## Data to process
━━━━━━━━━━━━━━━━━━━━

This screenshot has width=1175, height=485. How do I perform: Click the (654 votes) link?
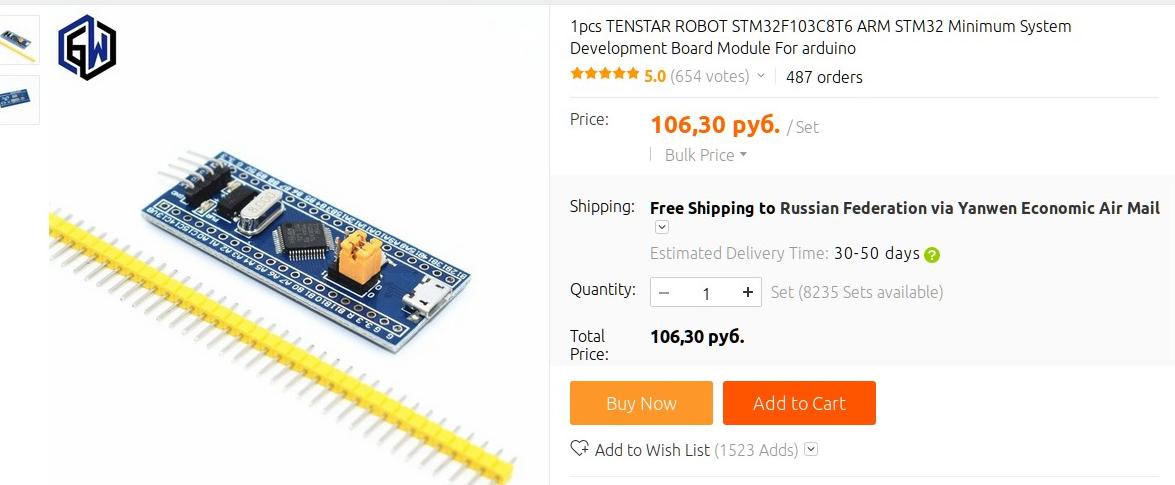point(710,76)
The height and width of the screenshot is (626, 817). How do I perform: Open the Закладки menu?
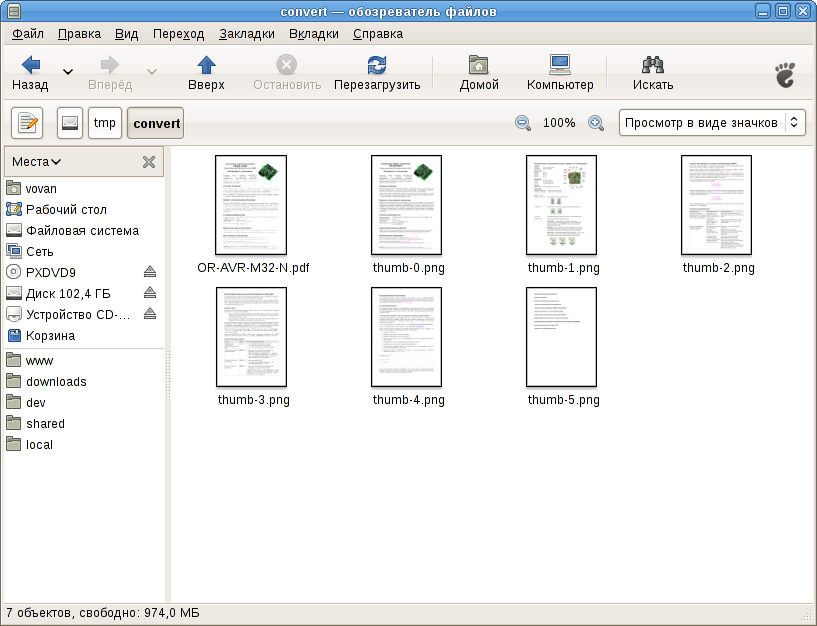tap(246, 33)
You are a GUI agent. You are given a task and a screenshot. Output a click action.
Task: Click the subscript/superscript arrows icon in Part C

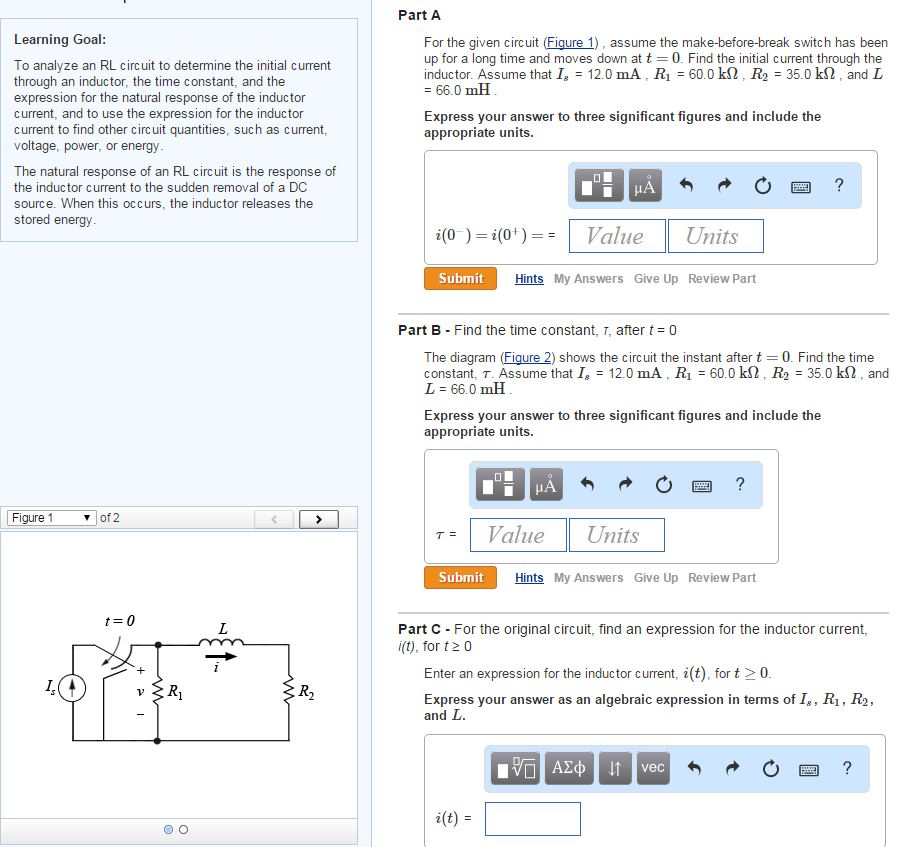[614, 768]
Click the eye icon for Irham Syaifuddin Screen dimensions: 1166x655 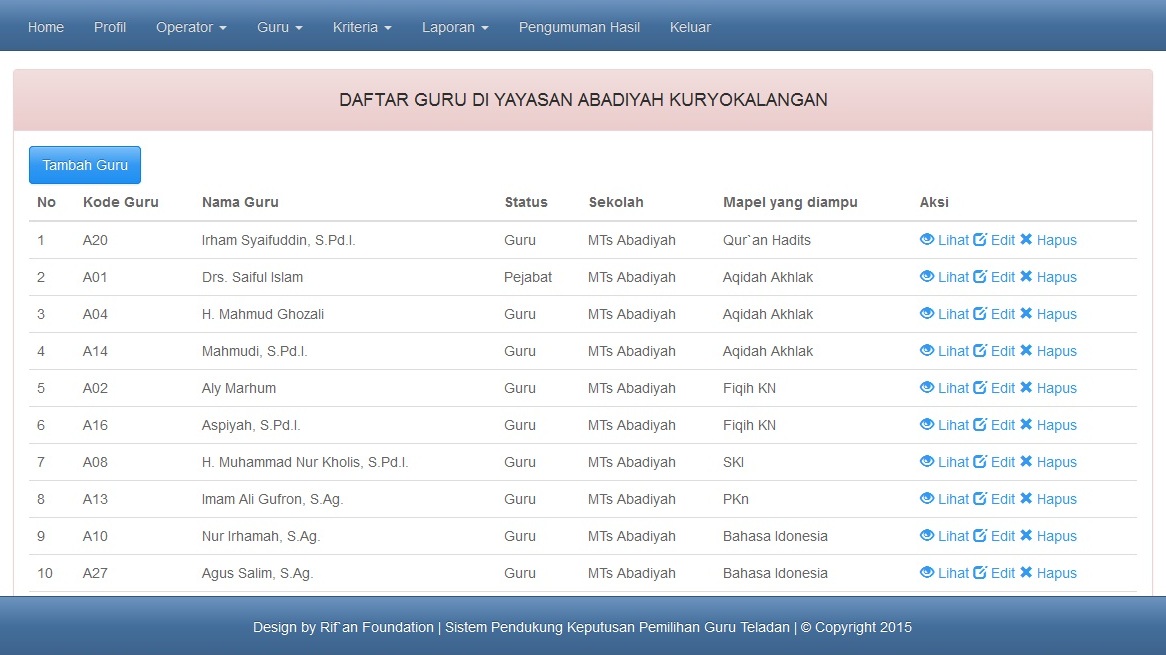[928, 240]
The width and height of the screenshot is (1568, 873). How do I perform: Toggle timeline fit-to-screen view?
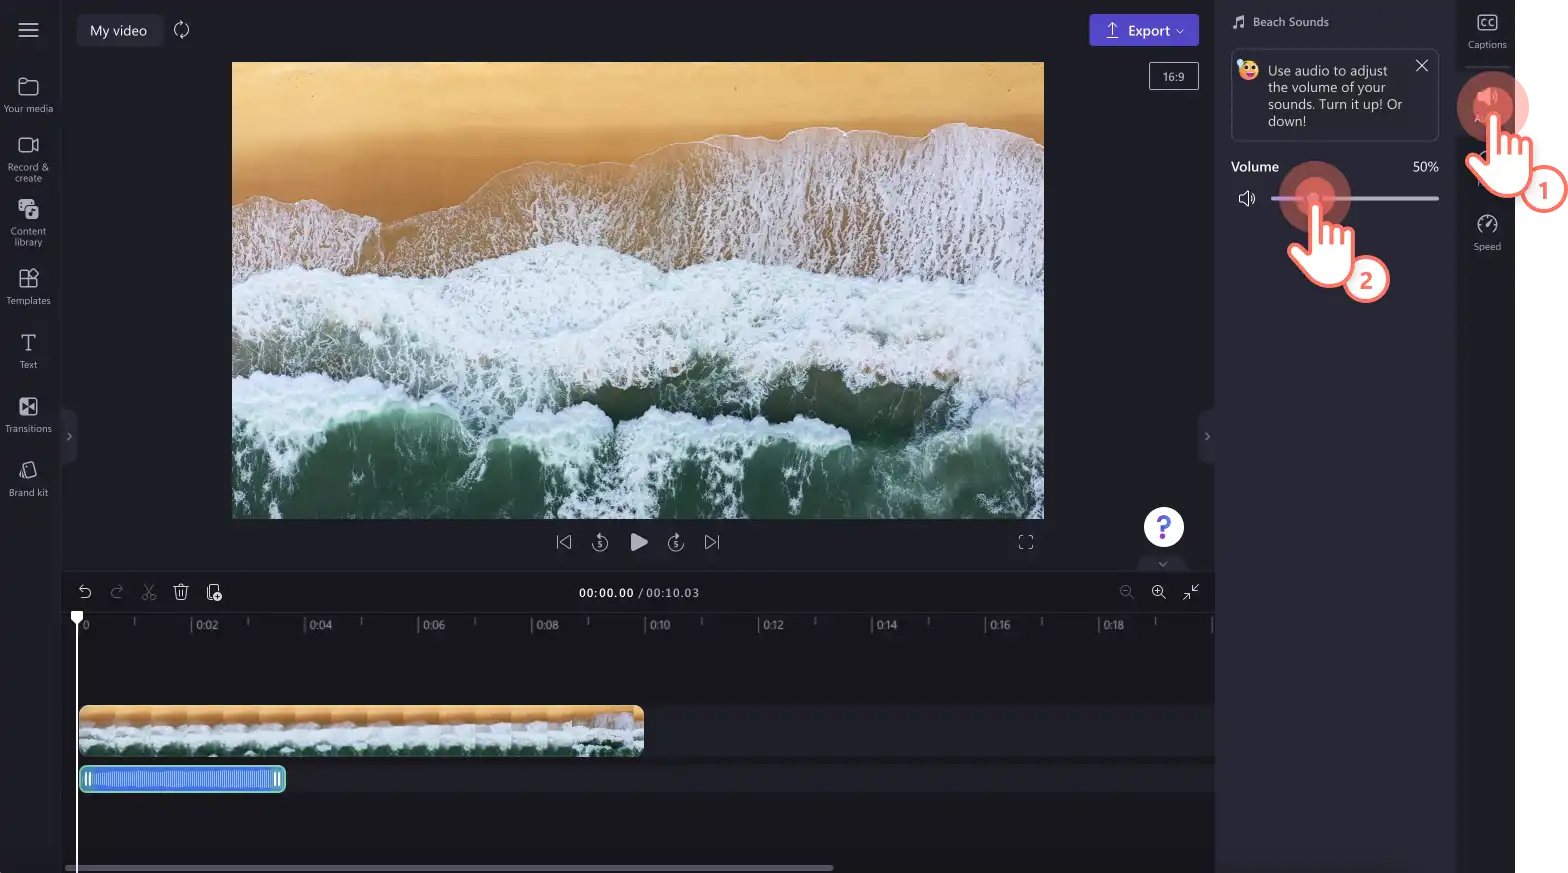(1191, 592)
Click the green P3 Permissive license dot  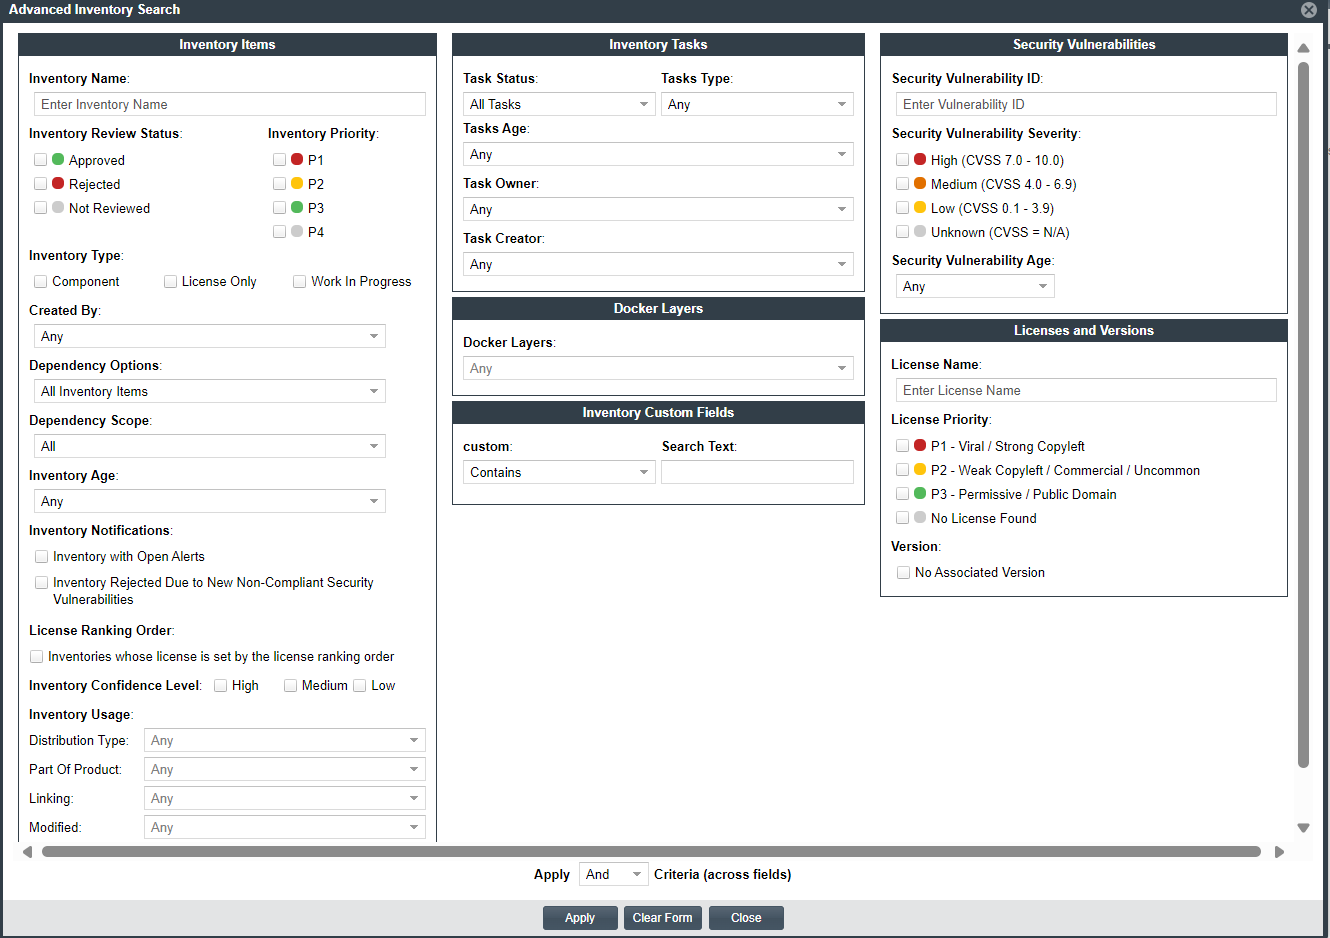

━━━━━━━━━━━━━━━━━━━━

## The problem
Retype exactly, and only, the lines from the one containing "The width and" through the end of the material, leaving aside every picture.

## Result
The width and height of the screenshot is (1568, 873). How do I perform: Toggle timeline fit-to-screen view?
(1191, 592)
Click the green P3 Permissive license dot  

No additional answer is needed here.